### Saved data entries
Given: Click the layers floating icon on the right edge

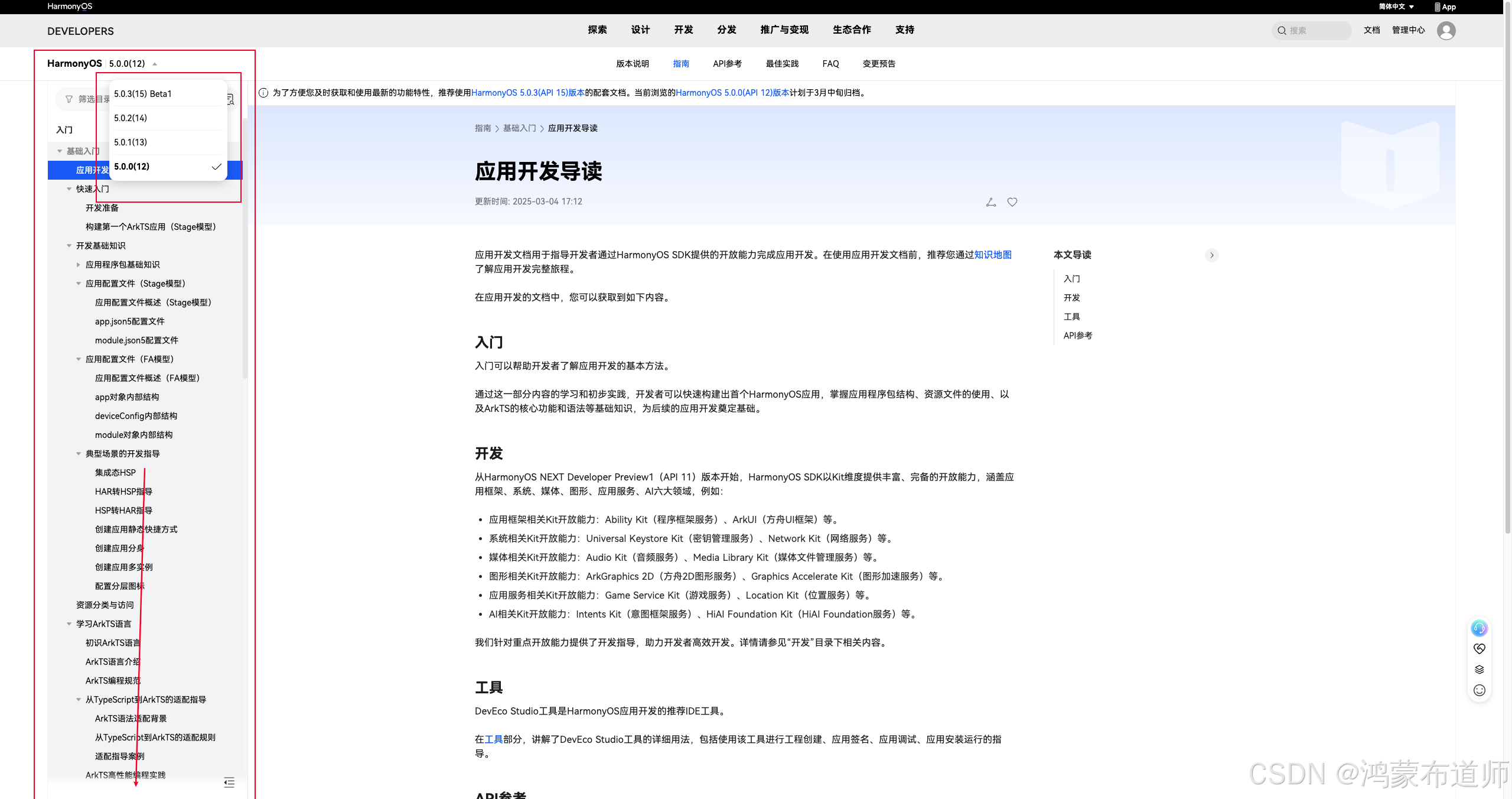Looking at the screenshot, I should (x=1479, y=670).
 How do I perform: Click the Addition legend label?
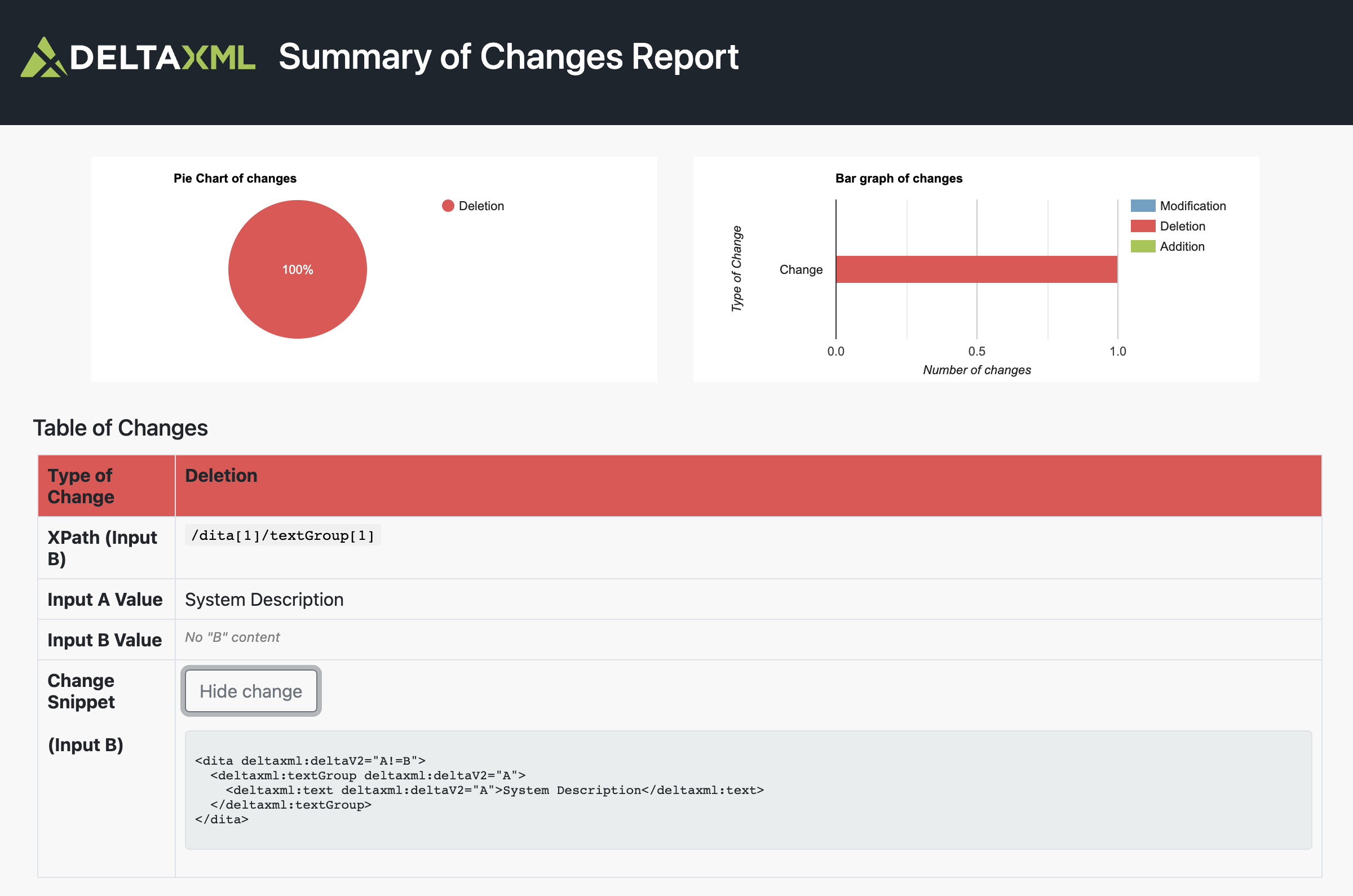pyautogui.click(x=1182, y=246)
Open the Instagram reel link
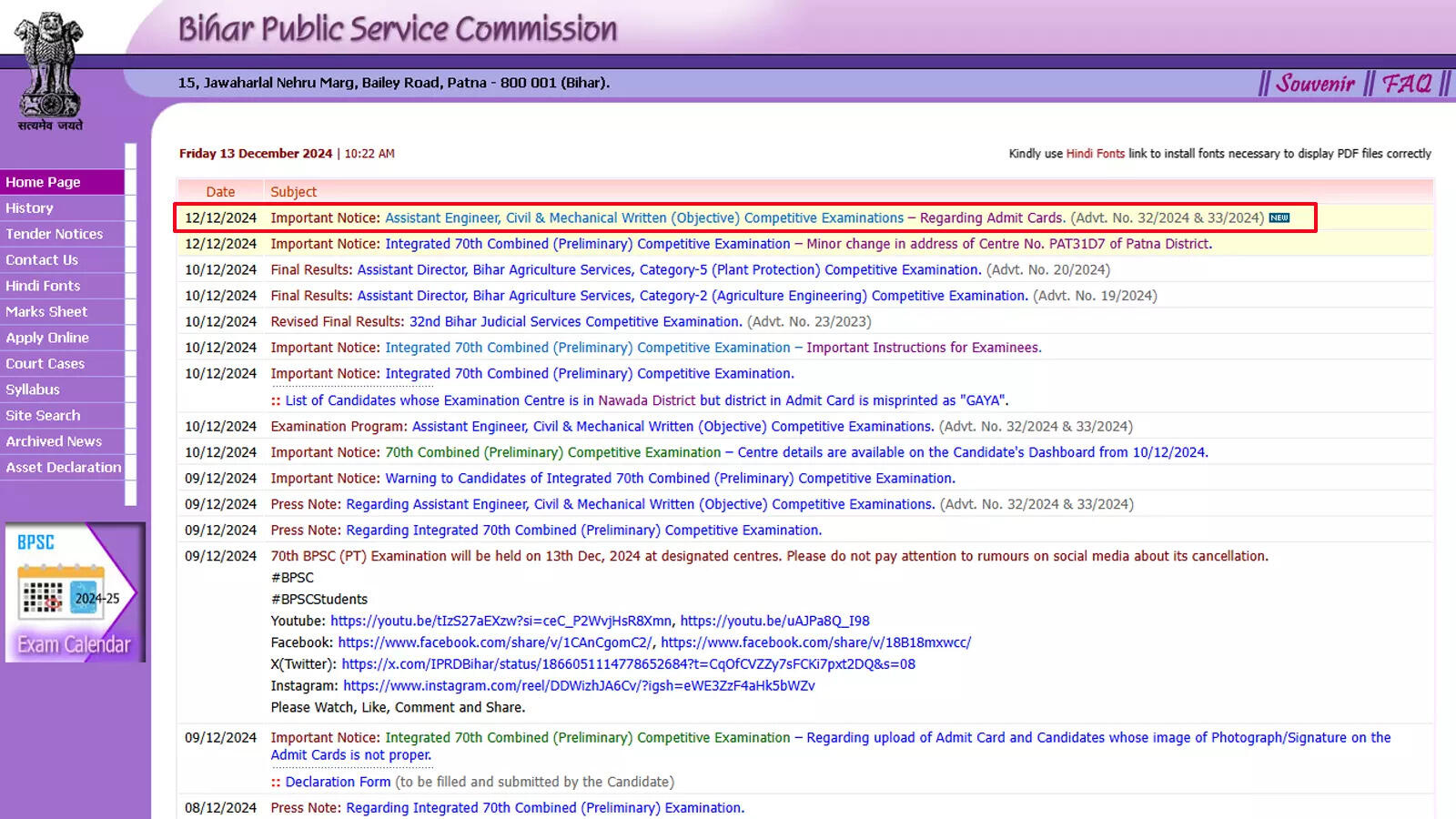 click(x=579, y=685)
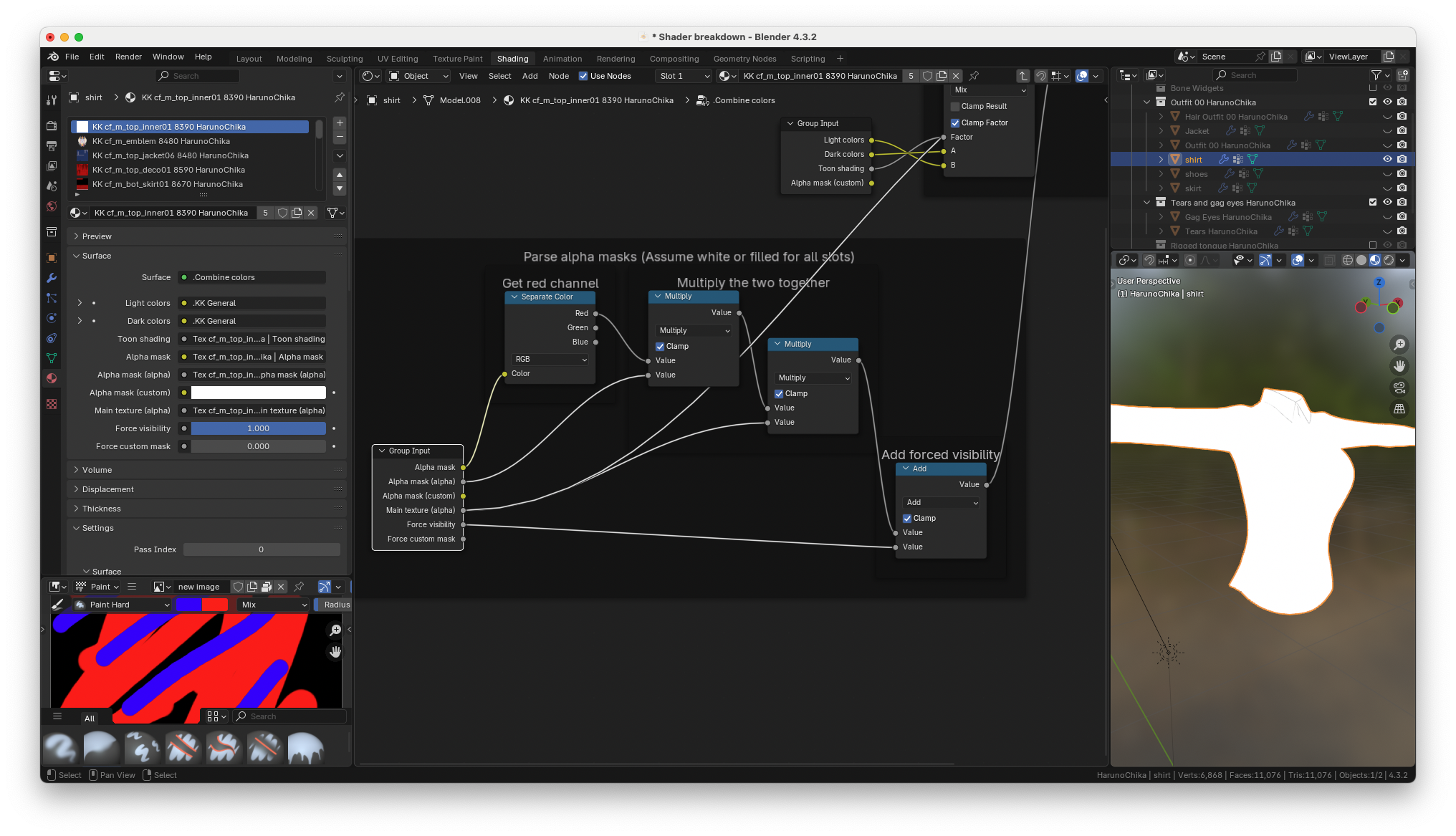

### THE TASK
Exact copy, no pictures: please print every record above as written.

### SOLUTION BELOW
Given: Click the layers floating icon on the right edge

Looking at the screenshot, I should (x=1479, y=670).
 How do I perform: Click the Addition legend label?
pyautogui.click(x=1182, y=246)
Open the Instagram reel link
 click(x=579, y=685)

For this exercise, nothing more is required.